Whatever the reason, at least the person who owes you money did not take the risk of sending cash in the mail. And you can rest assured that the cashier's check in front of you is safe and secure because it is guaranteed by the bank that issued it, Forbes says. So while the amount may be incorrect, you won't have to worry about the check being negated by insufficient funds; it's already been paid for.

Certain Types of Checks Raise a Red Flag

By signing a check over to someone else, including a business, you will create what is known as a third-party check. (The person who sent you the cashier's check is the first party; you, the recipient, are the second party; and the person or business you plan to endorse it to becomes the third party.)


From the perspective of a bank or credit union, there are one too many parties in this type of transaction. They would prefer that the transaction ends with you, either by cashing or depositing the cashier's check in your account. Since they still must collect the funds from the bank that issued the cashier's check, and they tend to err on the cautious side anyway, they may cast a suspicious eye on a third-party check.

Some banks and credit unions banish the potential for problems by disallowing third-party checks, particularly personal checks. While perfectly legal, third-party checks fall outside the norm, Fiscal Tiger says, and so they tend to invite additional scrutiny.


Follow a Simple Sign-Over Process

Far from trying to change your mind about creating a third-party check, the red flag that it raises underscores why it's important to follow the endorsement process to the letter, Huntington says. The straightforward process calls for you to:

  • Call the person or business to ensure they will accept the cashier's check.

  • Ask the intended recipient to clear the next hurdle: Ensuring that his bank will accept the check.

  • Sign your name on the back of the cashier's check – just as it appears on the front. If the payer used your middle name, and you despise your middle name, swallow your distaste and include it in your signature anyway. Consistency will make the transaction go much more smoothly.

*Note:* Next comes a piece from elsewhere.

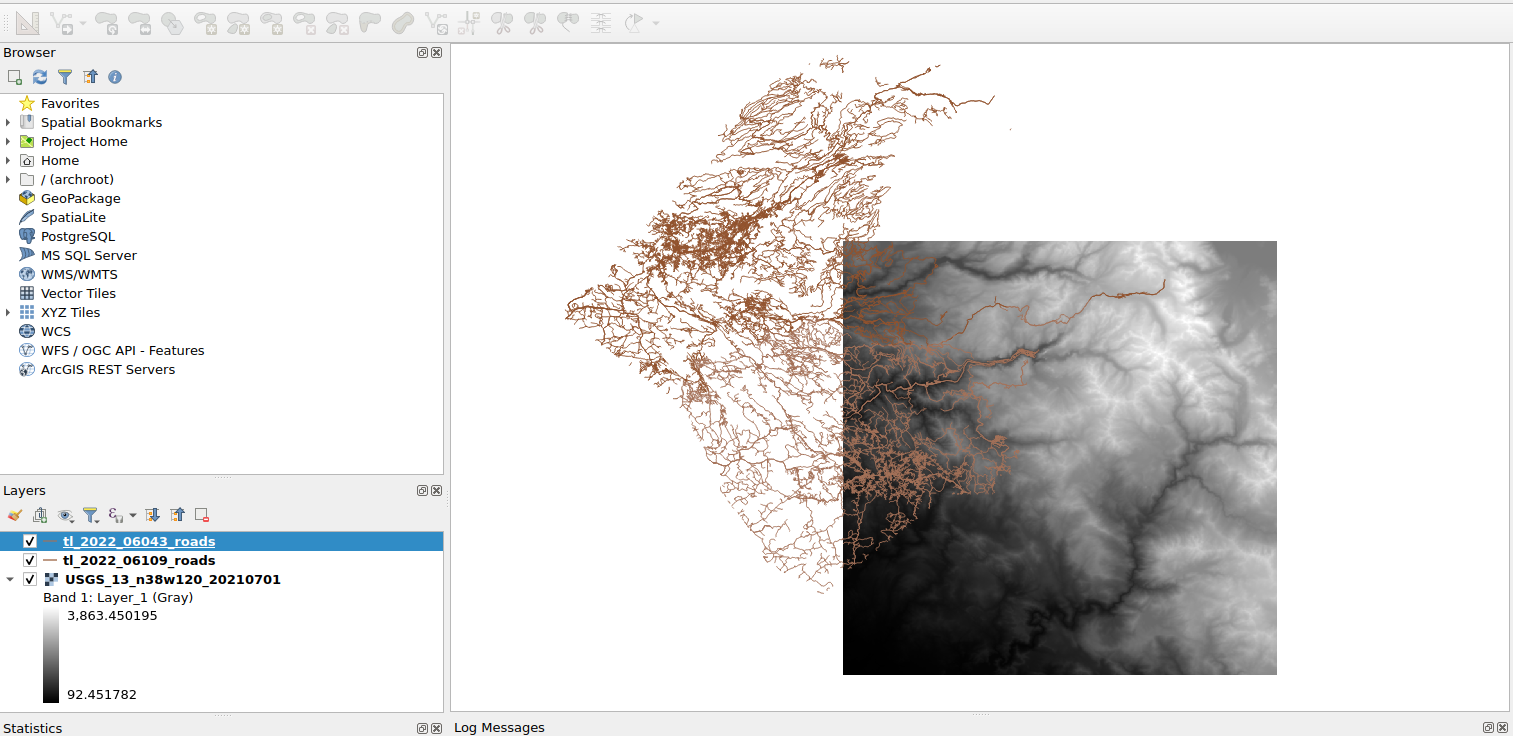This screenshot has height=736, width=1513.
Task: Uncheck the tl_2022_06109_roads layer visibility
Action: pyautogui.click(x=29, y=560)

  • Below your signature, write "pay to the order of" and the recipient's name.

  • Give or send the check to the recipient.


If all of this strikes you as a lot of rigmarole to go through to unload a cashier's check, try to see the similarities between it and all of the other three-party transactions you probably are party to. (You receive money as a gift, take the money to the store to buy something new and the store uses the money to help pay its bills.) It's commerce, and it works when everybody follows the same playbook.